En 2007, le projet de rénover une partie des espaces publics du théâtre conduit à dresser le bilan des interventions précédentes et des faiblesses de cette partie de l’édifice. Les modifications ne l’ont pas épargné : la bibliothèque et la discothèque ont été remplacées par une salle d’exposition, l’auditorium a fermé, le bar du promenoir a été supprimé, le hall fortement remanié, le balcon de la salle de spectacle supprimé et la structure tridimensionnelle de toiture masquée… Vieillissant, le mur rideau n’assure plus que très partiellement l’étanchéité à l’air et ne protège plus des variations de la température extérieure. La suppression du bar de l’étage a concentré la polarité de l’équipement sur le seul hall lors de l’avant spectacle et pendant l’entr’acte. Enfin, le retraitement des abords a établi des ruptures dans la relation entre l’édifice et la ville.

L’intervention des architectes de Wimm et de Silo retenus pour conduire la rénovation est donc complexe puisqu’elle se rapporte à des questions symboliques, fonctionnelles et urbaines. Elle concerne de surcroît un architecte réputé dont la production se trouve valorisée par une thèse, des recherches et une publication, et un édifice emblématique même s’il a été ignoré par les différents guides d’architecture publiés dans les années 1970-1980 et n’est actuellement ni labellisé comme élément du Patrimoine du XXe siècle, ni protégé au titre des monuments historiques.

Intervenir sur l’enveloppe vitrée se situe à la conjonction de trois thématiques : la première est purement technique, puisque relevant de l’isolation, la seconde fonctionnelle car liée à l’espace rendu disponible pour le hall et la troisième symbolique de la relation entre théâtre et public. De fait, la démarche des architectes ne se limite pas à une simple réfection : ils conçoivent une nouvelle façade en avancée par rapport à l’ancienne, reprenant l’idée de la transparence du mur rideau mais substituant aux grandes surfaces planes vitrées les multiples lignes noires verticales des nouvelles menuiseries métalliques. L’extension de la surface du hall s’accompagne d’une redistribution spatiale de ses fonctions de billetterie, d’information, de petite restauration disposées frontalement vis-à-vis de l’entrée et de l’adjonction d’un espace de lecture et de sièges intégrés dans la nouvelle façade.

Ce hall est précédé d’un ample sas qui succède à un escalier intégrant adroitement les diagonales des rampes handicapés, lequel marque l’extrémité d’un ample parvis tissant une relation claire avec la ville.

★ ★ ★ ★

_CONSIGNE ÉCRITE A:_ Recopie à l'identique les lignes des enregistrements situées entre celle qui contient « This screenshot has width=1389, height=868. » et celle qui contient « Click the green », ces deux lignes comprises.

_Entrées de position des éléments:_
★ ★ ★ ★

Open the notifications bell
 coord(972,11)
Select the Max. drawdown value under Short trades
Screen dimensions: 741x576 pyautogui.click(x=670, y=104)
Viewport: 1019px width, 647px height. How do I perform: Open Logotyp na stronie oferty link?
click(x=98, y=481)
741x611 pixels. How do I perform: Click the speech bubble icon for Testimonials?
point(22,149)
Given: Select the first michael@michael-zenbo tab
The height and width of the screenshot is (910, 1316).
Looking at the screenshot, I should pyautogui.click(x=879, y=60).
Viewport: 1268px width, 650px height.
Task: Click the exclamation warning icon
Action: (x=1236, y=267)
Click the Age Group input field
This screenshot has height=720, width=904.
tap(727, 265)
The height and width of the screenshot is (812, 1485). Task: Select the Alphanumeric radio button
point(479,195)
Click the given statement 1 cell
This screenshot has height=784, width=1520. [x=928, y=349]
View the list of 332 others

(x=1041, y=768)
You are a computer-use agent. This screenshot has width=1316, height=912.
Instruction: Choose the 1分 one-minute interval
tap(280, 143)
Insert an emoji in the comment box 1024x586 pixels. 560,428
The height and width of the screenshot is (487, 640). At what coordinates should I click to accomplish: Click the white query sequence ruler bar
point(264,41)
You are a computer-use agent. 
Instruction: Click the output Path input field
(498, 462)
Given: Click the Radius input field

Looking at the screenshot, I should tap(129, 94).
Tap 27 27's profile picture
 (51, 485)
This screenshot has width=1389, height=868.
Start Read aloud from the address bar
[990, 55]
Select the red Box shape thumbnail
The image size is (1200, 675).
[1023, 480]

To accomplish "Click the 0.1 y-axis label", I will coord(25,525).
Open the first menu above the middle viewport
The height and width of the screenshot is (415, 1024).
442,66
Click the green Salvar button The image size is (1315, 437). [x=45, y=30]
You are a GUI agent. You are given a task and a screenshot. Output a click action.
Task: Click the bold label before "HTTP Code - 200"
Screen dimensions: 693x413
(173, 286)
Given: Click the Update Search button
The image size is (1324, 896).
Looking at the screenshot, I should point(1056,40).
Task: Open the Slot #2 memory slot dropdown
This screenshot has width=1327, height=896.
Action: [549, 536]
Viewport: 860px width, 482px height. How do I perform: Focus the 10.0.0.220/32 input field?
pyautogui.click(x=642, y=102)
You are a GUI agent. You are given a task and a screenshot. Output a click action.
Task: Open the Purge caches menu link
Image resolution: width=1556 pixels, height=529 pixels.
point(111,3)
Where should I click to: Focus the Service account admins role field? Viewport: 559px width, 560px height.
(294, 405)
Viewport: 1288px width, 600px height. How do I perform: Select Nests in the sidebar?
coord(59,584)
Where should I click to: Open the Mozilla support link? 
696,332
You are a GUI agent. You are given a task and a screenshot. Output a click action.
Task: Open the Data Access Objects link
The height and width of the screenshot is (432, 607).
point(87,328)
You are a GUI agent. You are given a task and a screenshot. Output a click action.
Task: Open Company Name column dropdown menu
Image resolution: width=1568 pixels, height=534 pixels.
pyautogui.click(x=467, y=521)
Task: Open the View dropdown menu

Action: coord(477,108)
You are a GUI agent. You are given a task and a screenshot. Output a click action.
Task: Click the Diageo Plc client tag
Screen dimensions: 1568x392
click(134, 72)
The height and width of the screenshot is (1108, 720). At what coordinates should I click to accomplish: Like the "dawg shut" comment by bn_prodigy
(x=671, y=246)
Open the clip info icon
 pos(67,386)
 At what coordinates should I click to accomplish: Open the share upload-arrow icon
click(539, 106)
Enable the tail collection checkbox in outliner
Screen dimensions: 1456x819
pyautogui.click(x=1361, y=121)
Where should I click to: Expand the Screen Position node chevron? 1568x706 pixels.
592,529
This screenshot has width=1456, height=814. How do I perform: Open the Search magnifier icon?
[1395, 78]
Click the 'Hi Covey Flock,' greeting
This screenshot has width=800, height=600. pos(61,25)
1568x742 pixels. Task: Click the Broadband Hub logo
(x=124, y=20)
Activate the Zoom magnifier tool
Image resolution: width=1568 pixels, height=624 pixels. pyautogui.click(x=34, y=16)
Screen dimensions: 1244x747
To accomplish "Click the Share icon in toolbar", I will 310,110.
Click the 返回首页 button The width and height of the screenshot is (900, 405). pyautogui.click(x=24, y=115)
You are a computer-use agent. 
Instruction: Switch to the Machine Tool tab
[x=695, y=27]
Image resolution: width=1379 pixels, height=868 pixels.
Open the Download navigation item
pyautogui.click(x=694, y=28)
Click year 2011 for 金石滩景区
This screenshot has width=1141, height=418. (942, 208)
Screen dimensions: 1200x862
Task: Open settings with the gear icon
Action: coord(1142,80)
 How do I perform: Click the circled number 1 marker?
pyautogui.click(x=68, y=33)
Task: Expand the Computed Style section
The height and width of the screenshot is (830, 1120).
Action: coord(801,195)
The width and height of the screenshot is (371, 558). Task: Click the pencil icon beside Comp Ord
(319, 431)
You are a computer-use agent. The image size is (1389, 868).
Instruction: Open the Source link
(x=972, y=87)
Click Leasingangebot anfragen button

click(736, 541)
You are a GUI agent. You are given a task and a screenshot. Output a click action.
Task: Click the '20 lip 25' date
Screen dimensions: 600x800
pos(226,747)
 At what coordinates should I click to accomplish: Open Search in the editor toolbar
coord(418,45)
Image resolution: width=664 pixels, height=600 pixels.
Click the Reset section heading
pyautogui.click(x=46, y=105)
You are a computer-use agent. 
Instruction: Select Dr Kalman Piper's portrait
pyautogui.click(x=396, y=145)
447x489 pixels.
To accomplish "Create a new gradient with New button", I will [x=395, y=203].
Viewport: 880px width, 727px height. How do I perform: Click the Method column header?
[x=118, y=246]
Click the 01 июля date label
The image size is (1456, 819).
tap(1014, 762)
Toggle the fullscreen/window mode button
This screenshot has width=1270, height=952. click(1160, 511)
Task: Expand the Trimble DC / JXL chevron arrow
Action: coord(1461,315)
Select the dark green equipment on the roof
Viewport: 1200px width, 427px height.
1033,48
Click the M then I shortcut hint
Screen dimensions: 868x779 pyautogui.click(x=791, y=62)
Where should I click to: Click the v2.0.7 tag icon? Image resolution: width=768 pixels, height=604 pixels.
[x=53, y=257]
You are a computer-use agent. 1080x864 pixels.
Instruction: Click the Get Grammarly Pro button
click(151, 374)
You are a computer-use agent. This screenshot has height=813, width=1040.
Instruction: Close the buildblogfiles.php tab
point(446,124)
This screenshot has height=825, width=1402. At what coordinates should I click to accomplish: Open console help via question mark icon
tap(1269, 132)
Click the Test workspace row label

★ ★ ★ ★

_CONSIGNE ÉCRITE B:_
Réponds à ces questions sur le texte consacré à la rénovation du théâtre :
(i) En quelle année le projet de rénover une partie des espaces publics conduit-il à dresser un bilan ?
(ii) Quels architectes sont retenus pour conduire la rénovation ?
(iii) Dans la nouvelle façade, qu'est-ce qui remplace les grandes surfaces planes vitrées ?

_RÉPONSE COMPLÈTE A:_
This screenshot has width=1389, height=868.
Start Read aloud from the address bar
[990, 55]
Select the red Box shape thumbnail
The image size is (1200, 675).
[1023, 480]

To accomplish "Click the 0.1 y-axis label", I will coord(25,525).
Open the first menu above the middle viewport
The height and width of the screenshot is (415, 1024).
442,66
Click the green Salvar button The image size is (1315, 437). [x=45, y=30]

_RÉPONSE COMPLÈTE B:_
(i) En 2007.
(ii) Les architectes de Wimm et de Silo.
(iii) Les multiples lignes noires verticales des nouvelles menuiseries métalliques.